DOCUMENT EXCERPT:

════

On 6 June 2016, he performed at the "Alternative Stage" concert during the 53rd National Festival of Polish Songs in Opole. On 14 November, he released his debut studio album entitled "Morze". The album was promoted with the singles: "Podobno", "Zawsze", and "Meybick Song". In 2017, he performed at the Open'er Festival, and in June 2018, he performed at the Orange Warsaw Festival.

In 2019, he won the final of the 40th Actor Song Review (Polish: Przegląd Piosenki Aktorskiej) in Wrocław, thanks to his "Welcome To Our Fairytale" performance from the musical based on Academy of Mr. Kleks, and "On the Corner" written by Agnieszka Osiecka. In August that year, he performed at the Pol'and'Rock Festival. On 22 November, he released his second studio album entitled "Młodość" (Youth), which reached number 17 on the official sales list in Poland. The album is seen as a nostalgic journey to the 1980s music and contains autobiographical and queer elements. He also participated in the Talent Is Not A Crime project recording a song "Czy ty słyszysz mnie?" (Can You Hear Me?) with Daria Zawiałow, Michał Kush and Schafter.

════

WHAT TO DO:
- A) Translate this sentence from the career passage into Spanish: "In August that year, he performed at the Pol'and'Rock Festival."
- B) Resume the passage on the singer's career and albums, picking up after its last sentence.

RECORD EXCERPTS:
════

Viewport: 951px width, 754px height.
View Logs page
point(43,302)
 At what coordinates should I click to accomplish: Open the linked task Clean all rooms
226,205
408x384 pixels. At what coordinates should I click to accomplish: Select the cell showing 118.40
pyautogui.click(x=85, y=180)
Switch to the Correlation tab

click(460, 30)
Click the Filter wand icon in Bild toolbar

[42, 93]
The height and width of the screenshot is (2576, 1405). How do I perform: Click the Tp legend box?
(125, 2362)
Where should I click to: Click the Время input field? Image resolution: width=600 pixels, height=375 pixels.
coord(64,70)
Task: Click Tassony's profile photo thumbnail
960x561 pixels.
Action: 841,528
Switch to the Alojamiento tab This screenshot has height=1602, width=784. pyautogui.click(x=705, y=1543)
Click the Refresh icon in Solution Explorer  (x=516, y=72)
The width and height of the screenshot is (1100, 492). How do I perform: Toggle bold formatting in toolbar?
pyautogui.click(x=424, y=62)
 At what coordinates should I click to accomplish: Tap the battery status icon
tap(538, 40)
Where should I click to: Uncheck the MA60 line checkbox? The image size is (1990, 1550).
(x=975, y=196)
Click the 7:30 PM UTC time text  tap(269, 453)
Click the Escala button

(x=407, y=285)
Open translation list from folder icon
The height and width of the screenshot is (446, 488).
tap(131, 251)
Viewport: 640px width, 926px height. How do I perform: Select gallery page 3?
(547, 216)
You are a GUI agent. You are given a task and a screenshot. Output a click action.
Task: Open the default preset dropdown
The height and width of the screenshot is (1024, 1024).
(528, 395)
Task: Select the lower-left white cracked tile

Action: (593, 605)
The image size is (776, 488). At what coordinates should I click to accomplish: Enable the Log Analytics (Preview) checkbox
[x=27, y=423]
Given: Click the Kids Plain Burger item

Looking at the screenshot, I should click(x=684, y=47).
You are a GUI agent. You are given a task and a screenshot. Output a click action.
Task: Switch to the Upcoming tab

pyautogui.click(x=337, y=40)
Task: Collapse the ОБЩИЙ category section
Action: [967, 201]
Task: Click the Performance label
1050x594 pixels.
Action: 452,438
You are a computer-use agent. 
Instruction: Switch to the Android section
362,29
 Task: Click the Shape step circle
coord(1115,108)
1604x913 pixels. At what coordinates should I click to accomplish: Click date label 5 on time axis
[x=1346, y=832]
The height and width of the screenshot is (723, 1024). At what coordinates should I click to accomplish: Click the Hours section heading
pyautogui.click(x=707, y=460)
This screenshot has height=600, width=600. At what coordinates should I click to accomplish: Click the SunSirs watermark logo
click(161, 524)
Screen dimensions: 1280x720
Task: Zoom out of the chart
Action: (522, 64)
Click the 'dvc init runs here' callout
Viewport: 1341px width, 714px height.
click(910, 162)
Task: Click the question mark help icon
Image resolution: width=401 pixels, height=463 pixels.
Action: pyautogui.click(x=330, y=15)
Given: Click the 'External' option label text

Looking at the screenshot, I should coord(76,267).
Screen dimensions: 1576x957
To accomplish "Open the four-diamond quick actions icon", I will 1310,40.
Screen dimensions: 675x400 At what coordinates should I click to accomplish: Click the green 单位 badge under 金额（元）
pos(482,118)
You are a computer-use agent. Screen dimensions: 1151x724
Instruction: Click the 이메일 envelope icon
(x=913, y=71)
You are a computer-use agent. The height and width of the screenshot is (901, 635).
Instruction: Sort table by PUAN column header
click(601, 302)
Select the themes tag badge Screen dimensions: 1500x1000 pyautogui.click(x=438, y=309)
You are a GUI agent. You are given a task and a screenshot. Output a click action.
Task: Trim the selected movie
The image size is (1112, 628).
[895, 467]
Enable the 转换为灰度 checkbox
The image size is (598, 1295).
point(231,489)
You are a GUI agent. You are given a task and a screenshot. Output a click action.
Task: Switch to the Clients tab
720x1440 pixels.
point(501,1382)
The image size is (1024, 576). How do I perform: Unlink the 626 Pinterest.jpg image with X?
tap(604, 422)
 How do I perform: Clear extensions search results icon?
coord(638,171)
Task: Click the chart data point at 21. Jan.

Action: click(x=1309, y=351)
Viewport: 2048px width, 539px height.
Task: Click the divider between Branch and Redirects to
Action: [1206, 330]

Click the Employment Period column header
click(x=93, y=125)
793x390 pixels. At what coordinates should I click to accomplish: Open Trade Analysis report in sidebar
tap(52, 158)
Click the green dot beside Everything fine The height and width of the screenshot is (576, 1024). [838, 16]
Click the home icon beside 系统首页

════

RESPONSES:
- A) En agosto de ese año, actuó en el Festival Pol'and'Rock.

- B)
In 2020, he became a recipient of the Grzegorz Ciechowski Artistic Award of the City of Toruń.

In 2021, he released his third solo album entitled Kora, which is a tribute to Olga Jackowska, the lead vocalist of Maanam rock band and an icon of Polish New wave music who died in 2018. The same year he won the Paszport Polityki conferred by the Polityka weekly news magazine in the Popular Music category.

In 2022, he received two Fryderyk Awards for his 2021 album Kora. He won in the Artist of the Year and Sung poetry categories. The same year, he also won Best Polish Act at the 2022 MTV Europe Music Awards.

== Private life ==
In the spring of 2017, he fell ill with depression. He talked about the illness and two years of psychotherapy in the song "D Club" from his album Młodość. He is a vegetarian.

He mentioned ABBA, Amy Winehouse, Culture Club, David Bowie, George Michael, Tom Odell, Diana Ross and MGMT among the artists whose music he values the most. He also named Abel Korzeniowski and Zbigniew Preisner among his favourite film score composers.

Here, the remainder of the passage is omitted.